## Begin TEXT SEGMENT

Not all of the supplemental spending proposals were bad. There were a number of good provisions such as addressing special education funding issues for schools and increased mental health programming. However, these items should wait until the 2023 budget year when we will have a better handle on the direction of our economy.
Remember, this entire state surplus is projected. It’s not sitting in the bank somewhere. It could disappear in an instant with an economic downturn — but any new spending won’t disappear.
One extremely time-sensitive crisis that should have been funded, but was notably excluded in the House Democrats’ budget bills, is the nursing home and disability home staffing crises. Staffing for many of these homes is down 30% and many are on the brink of closing. There is no excuse for not funding an emergency like this and risk putting these vulnerable people out on the streets.
Another important issue is ending the tax on Social Security income. This is something I strongly support and was included in the supplemental tax bill. Unfortunately, that tax bill was held back by the House majority until their spending initiatives were passed and so it never came up for a vote.
Even had the tax bill been brought forward, supporting it would have been difficult knowing it came with a price tag of $5 billion in permanent, ongoing spending for our state — spending that could very well force us into a deficit next year.
Session ended with very few of these supplemental budget bills coming forward for a vote. I do not see that as a bad thing. Five billion dollars in additional spending — and putting Minnesotans on the hook for billions in future spending — would potentially set our state and its people up for a world of hurt. That’s not something anyone wants.

## End TEXT SEGMENT
## Begin DATA EXCERPTS

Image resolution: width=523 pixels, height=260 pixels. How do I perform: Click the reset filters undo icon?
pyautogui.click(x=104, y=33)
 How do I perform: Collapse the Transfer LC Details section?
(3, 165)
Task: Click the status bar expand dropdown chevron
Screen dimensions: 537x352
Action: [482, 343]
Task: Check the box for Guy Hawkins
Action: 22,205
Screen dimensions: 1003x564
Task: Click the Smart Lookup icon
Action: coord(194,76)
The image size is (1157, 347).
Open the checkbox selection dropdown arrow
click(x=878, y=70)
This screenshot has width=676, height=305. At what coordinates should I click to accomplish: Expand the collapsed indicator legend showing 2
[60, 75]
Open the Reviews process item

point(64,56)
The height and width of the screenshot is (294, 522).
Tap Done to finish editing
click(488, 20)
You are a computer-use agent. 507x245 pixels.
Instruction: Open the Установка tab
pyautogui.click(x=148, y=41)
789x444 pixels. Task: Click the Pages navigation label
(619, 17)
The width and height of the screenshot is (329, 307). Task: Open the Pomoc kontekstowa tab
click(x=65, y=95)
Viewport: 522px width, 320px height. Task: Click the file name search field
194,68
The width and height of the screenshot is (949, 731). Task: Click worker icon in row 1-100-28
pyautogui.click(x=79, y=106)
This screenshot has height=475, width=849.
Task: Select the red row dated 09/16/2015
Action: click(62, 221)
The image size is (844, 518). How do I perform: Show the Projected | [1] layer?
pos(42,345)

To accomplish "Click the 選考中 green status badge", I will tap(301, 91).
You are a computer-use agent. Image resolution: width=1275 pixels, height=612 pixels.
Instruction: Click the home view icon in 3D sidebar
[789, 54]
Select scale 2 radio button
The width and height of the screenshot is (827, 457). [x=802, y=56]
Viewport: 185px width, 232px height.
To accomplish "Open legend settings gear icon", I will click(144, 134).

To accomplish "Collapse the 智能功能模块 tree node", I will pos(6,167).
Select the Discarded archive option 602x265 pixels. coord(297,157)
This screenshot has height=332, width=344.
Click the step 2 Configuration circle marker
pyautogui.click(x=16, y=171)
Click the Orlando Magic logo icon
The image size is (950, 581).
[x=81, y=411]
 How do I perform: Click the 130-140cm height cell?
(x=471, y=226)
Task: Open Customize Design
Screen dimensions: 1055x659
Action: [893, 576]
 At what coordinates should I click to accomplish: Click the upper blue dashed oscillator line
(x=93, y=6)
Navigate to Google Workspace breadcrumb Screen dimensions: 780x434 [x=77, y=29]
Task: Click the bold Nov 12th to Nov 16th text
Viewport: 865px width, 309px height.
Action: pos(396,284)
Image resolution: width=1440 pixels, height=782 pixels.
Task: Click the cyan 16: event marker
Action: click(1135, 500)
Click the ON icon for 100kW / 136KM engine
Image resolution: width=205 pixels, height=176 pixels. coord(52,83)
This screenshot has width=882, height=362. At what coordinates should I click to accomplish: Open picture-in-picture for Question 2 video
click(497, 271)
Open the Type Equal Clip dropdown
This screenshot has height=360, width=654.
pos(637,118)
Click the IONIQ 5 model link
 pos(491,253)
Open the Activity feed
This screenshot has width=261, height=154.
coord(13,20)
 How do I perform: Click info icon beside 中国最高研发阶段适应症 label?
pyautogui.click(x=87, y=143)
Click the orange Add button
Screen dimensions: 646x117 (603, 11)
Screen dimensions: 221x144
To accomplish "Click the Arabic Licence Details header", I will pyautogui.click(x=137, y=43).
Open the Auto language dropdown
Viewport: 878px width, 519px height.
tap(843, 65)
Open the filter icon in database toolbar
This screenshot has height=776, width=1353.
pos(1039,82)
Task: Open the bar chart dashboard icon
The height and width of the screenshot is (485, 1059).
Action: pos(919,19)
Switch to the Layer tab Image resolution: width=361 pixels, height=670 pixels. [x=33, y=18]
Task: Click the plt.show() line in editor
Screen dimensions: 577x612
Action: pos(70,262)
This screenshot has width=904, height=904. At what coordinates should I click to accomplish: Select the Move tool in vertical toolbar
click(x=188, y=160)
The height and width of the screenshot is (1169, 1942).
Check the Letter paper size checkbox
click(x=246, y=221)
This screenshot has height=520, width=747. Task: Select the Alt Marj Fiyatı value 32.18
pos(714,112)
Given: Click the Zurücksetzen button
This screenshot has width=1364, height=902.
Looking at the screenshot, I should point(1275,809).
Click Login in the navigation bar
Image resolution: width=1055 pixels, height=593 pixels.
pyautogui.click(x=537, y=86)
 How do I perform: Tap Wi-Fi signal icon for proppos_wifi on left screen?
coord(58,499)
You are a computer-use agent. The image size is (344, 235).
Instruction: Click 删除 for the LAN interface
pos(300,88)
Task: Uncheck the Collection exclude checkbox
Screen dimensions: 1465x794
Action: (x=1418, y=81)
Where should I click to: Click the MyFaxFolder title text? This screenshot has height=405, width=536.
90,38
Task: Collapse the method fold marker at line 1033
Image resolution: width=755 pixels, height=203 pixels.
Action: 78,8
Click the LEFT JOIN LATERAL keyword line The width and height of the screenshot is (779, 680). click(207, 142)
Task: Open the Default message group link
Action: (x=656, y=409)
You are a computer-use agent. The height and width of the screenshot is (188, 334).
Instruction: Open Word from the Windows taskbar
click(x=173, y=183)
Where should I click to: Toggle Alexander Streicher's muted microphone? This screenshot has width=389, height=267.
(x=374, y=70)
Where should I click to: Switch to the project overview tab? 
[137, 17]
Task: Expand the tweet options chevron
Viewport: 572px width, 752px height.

## End DATA EXCERPTS

§ **WRITTEN EXERCISE**:
Please reproduce the whole budget commentary word for word. The listing has no role in this work.

§ **WRITTEN RESPONSE**:
Not all of the supplemental spending proposals were bad. There were a number of good provisions such as addressing special education funding issues for schools and increased mental health programming. However, these items should wait until the 2023 budget year when we will have a better handle on the direction of our economy.
Remember, this entire state surplus is projected. It’s not sitting in the bank somewhere. It could disappear in an instant with an economic downturn — but any new spending won’t disappear.
One extremely time-sensitive crisis that should have been funded, but was notably excluded in the House Democrats’ budget bills, is the nursing home and disability home staffing crises. Staffing for many of these homes is down 30% and many are on the brink of closing. There is no excuse for not funding an emergency like this and risk putting these vulnerable people out on the streets.
Another important issue is ending the tax on Social Security income. This is something I strongly support and was included in the supplemental tax bill. Unfortunately, that tax bill was held back by the House majority until their spending initiatives were passed and so it never came up for a vote.
Even had the tax bill been brought forward, supporting it would have been difficult knowing it came with a price tag of $5 billion in permanent, ongoing spending for our state — spending that could very well force us into a deficit next year.
Session ended with very few of these supplemental budget bills coming forward for a vote. I do not see that as a bad thing. Five billion dollars in additional spending — and putting Minnesotans on the hook for billions in future spending — would potentially set our state and its people up for a world of hurt. That’s not something anyone wants.